Well, she just had to keep going to work even if her lost boy was never there to gaze adoringly anymore, never there to twirl her into his arms and sneak a feel of her curves and kiss he
r, never there to so much as say hello. Gone by the time she arrived. Still at his magic lessons when she was all out of house to clean, all out of ways to stretch into another hour for the extra eleven balances.
Keep working, bring home the money and the water, save up, fix the brother’s eye, make sure there was plenty to accommodate the new baby, be around to translate Gath paperwork and regulations and this-and-that for her relations. Keep working and everything would be fine. Her boys would be out of school some, eventually. Their teachers could not keep them forever. How much could there really be to learn? They both already spoke very good Gath, obviously, they knew their sums and civics, that was all anyone cared if she knew.
And she wasn’t a mage and she’d never held more than five hundred balances in her hands all at once, so what did anyone care if she knew anything.
She had to detour around the place the bridge had once been.
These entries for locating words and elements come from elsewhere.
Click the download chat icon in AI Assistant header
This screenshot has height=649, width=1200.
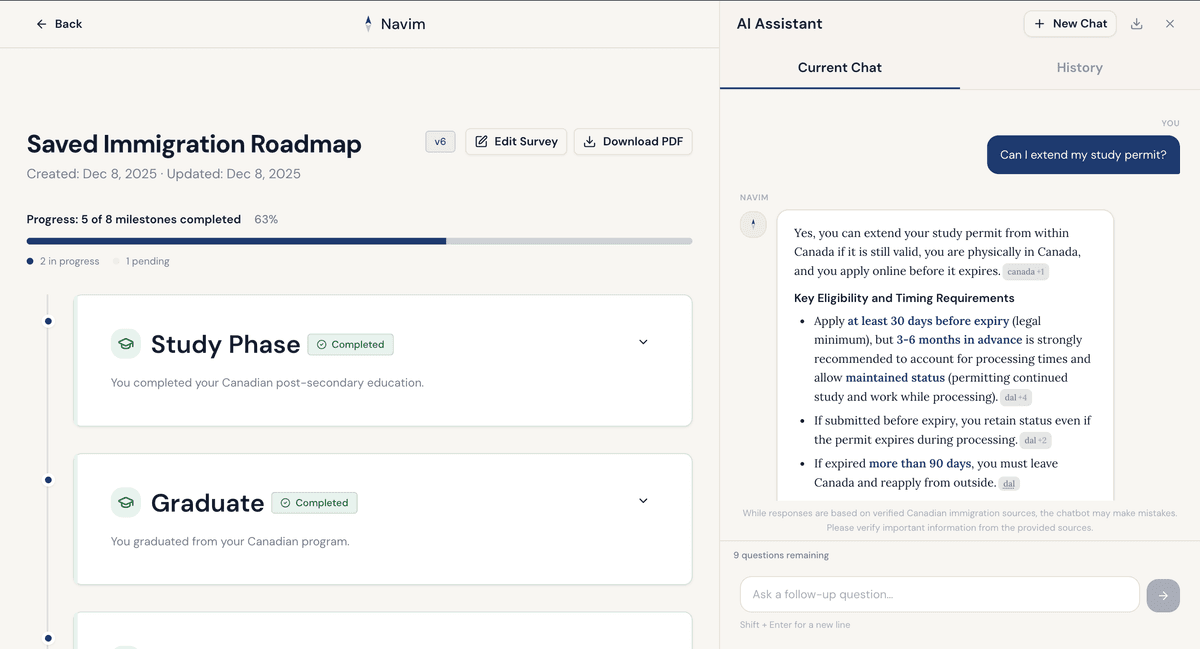tap(1137, 23)
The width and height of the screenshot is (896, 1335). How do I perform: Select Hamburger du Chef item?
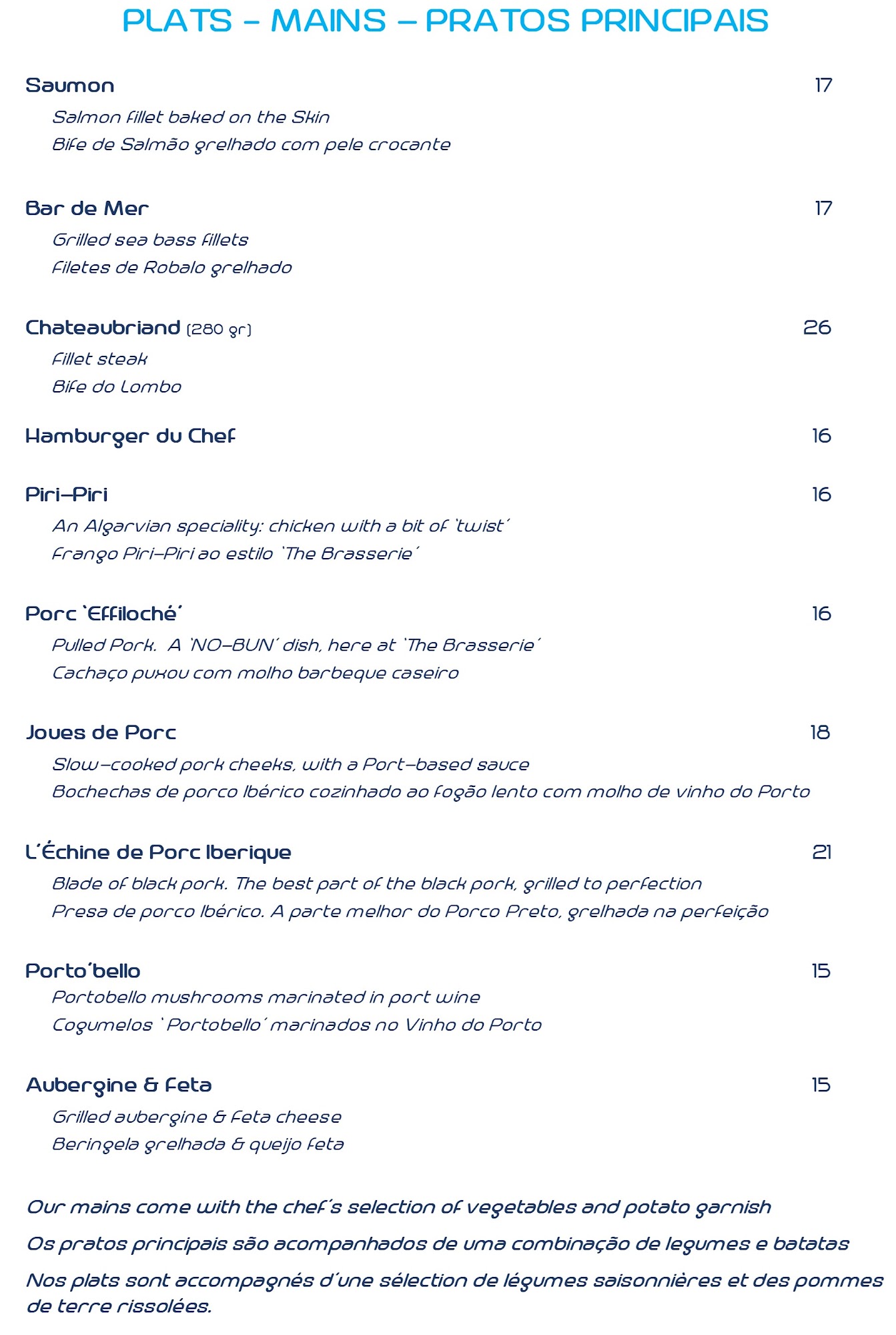tap(130, 437)
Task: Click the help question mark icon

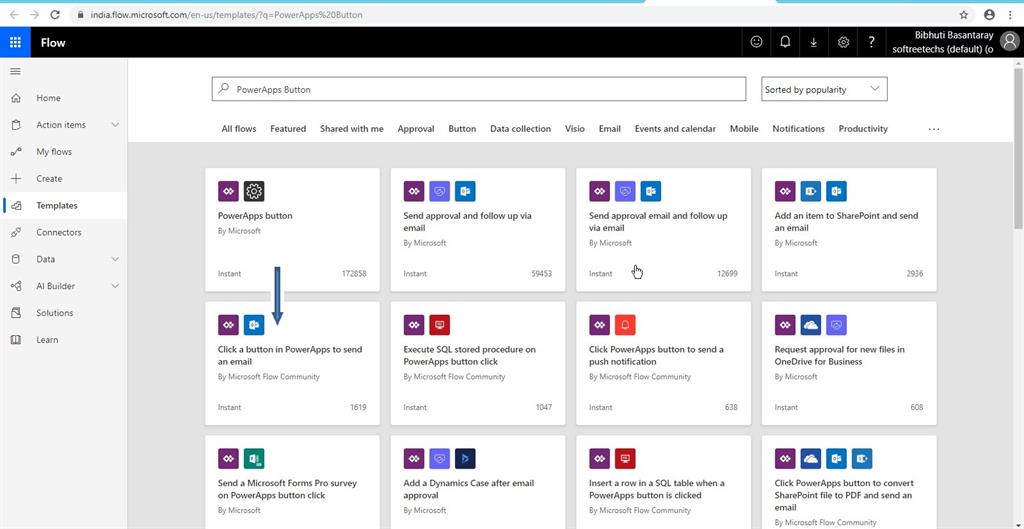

There were talks of building a new one which looked likely to be endlessly delayed (who wanted a bridge into the Arnysh ghetto? The Arnysh people? They could go around) so Niomah went six blocks west. There, the chasm the bridge had arced over narrowed some, and there were stairs cut into it. Niomah could either go all the way down, or go about a third of the way down and try to jump it. She jumped on the way to work in the morning; with the jug of water she descended to the bottom and then climbed until her knees whined.
At least she didn’t go to work in any kind of vehicle. That would have obliged her to go around the canyon completely, halfway across town.
Stairs and screaming calves, stairs and aching thighs. Stairs and some boy, Mainlander but the scruffy kind who sometimes hung around in low-rent areas, standing at the top.
“Hey,” he said. “That looks heavy.”
“Is actually made of soap bubble,” said Niomah, “am practicing for theatrical showing, but many thanks for observation.”
The boy laughed, showing all his teeth. “Lemme carry it for you the rest of the way.”
Niomah had a blister on the back of her ankle. “Terribly kind,” she said, and she handed him the jug of water and trudged past the chasm into the ghetto.